I’ve been using Photoshop since version 4.0 in the mid-90s. Yes, I’ve been using it that long. And there are parts of it I still don’t entirely get. In fact, Photoshop is probably one of my least favorite programs for about 85-90% of what I do. But for that last 10-15% it’s vital.
I was getting frustrated with Photoshop and was looking for a good sketching program, and started looking.
A lot of people recommended Autodesk’s Sketchbook Pro, version 6. It’s not a bad program. It has some useful features, like an ability to mirror across the center line. That’s handy for drawing things like eyes, eyebrows, ears, and other things that need to be symmetrical, but it only works if you draw head-on all the time.
It also has some useful tools, like a circle that you can plop down, and no matter how you draw, it comes out as a circle, or as a segment of one. It also has a set of French Curves, which were fine until I wanted to flip them over and use the reverse side… that irritated the hell out of me, because there was no way to do that without using mirroring, which I couldn’t use.
The brushes also irritated me. I’m a fan of Photoshop’s pencil. It’s a mighty layer of hard pixels. I want a black pixel there, I get it. No anti-aliasing, just pixels. I love that. But in Sketchbook, it requires setting up a custom brush, then futzing with it ad nauseam, and I still didn’t like the results. I suppose if you want that watercolor or marker look, it’s great. Heck, it even comes with a set of virtual Copic markers, so that can’t be too bad.
But it’s probably not going to see much use from me.
It’s about $35 for the CD version on Amazon, and $60 if you buy the download version from Autodesk. Yes, that’s correct. The disk is cheaper than the download. I don’t recommend dropping your money on it, unless you have to have a raster graphics drawing program.
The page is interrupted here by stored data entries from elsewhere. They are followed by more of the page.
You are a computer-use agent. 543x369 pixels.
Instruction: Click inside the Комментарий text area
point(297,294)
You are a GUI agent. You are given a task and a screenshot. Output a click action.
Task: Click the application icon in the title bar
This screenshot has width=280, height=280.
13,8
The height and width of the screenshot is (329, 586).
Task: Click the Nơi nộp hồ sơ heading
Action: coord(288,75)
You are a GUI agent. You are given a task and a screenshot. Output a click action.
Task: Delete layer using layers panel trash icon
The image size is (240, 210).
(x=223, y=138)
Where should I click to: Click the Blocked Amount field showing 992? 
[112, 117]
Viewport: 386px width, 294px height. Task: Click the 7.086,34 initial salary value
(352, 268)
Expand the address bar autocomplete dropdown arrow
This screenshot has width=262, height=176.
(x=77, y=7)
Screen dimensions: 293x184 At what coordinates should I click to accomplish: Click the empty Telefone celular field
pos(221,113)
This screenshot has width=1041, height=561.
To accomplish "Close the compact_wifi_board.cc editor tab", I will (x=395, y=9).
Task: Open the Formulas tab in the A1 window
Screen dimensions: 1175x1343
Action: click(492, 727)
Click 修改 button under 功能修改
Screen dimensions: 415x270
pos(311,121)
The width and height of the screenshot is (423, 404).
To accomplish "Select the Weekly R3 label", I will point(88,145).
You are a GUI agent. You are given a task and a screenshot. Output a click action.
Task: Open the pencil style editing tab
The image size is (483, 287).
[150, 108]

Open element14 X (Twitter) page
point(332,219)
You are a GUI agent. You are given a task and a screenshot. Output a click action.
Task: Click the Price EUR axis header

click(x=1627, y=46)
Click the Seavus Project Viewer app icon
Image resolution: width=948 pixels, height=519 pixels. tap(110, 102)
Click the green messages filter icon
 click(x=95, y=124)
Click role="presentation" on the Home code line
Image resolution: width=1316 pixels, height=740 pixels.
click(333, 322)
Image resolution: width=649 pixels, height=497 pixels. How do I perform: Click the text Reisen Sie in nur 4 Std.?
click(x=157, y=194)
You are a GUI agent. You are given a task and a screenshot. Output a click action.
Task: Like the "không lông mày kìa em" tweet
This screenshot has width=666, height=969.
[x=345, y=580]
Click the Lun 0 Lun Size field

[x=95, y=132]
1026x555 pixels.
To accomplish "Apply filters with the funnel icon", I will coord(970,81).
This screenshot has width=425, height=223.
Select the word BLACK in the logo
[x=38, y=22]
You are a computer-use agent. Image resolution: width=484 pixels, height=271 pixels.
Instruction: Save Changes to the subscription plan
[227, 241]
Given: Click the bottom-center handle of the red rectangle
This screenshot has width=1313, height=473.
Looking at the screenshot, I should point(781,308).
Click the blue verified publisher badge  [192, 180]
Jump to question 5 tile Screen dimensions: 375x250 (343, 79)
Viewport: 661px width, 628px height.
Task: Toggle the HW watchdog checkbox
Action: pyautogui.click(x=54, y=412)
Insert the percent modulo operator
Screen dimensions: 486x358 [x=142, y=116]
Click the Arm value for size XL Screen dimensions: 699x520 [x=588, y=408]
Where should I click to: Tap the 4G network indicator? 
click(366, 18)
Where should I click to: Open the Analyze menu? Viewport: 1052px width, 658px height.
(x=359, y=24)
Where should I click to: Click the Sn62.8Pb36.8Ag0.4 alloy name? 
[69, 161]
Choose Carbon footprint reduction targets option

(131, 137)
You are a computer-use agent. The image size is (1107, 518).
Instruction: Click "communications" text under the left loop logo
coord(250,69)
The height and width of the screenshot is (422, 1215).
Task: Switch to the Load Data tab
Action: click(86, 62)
There are better programs out there.
Inkscape is Inkredible
I discovered Inkscape when reading The 3D Character Animation Manual. The author was discussing how important it is to create a front and side view of the character you want to create that is in perfect proportion. And he was showing how he did it in Inkscape, and it looked really good.
The best part about Inkscape is that it is open-source. Free. As in beer and in speech. I had some bad experiences with the GIMP a while back, so I was a little hesitant, but Inkscape is a better Illustrator than Illustrator. It’s dead simple to use, has easy-to-understand context menus, and it’s easy to wrangle the panels. (It is always a chore in Adobe products to get those things out of my sight. I hate little context menus covering my artwork all the time.)
Okay, I’m exaggerating a bit. You do need to read some tutorials on Inkscape before you start using it. It’s not 100% intuitive. But it only took me 3-4 DeviantArt tutorials before I was up and running. Look for microUgly’s guide and White_Heron’s tutorials. Both are very useful.
I never really liked using vector graphics, probably because I didn’t like Illustrator. I like them now. Inkscape has given me all kinds of ideas for things I want to try.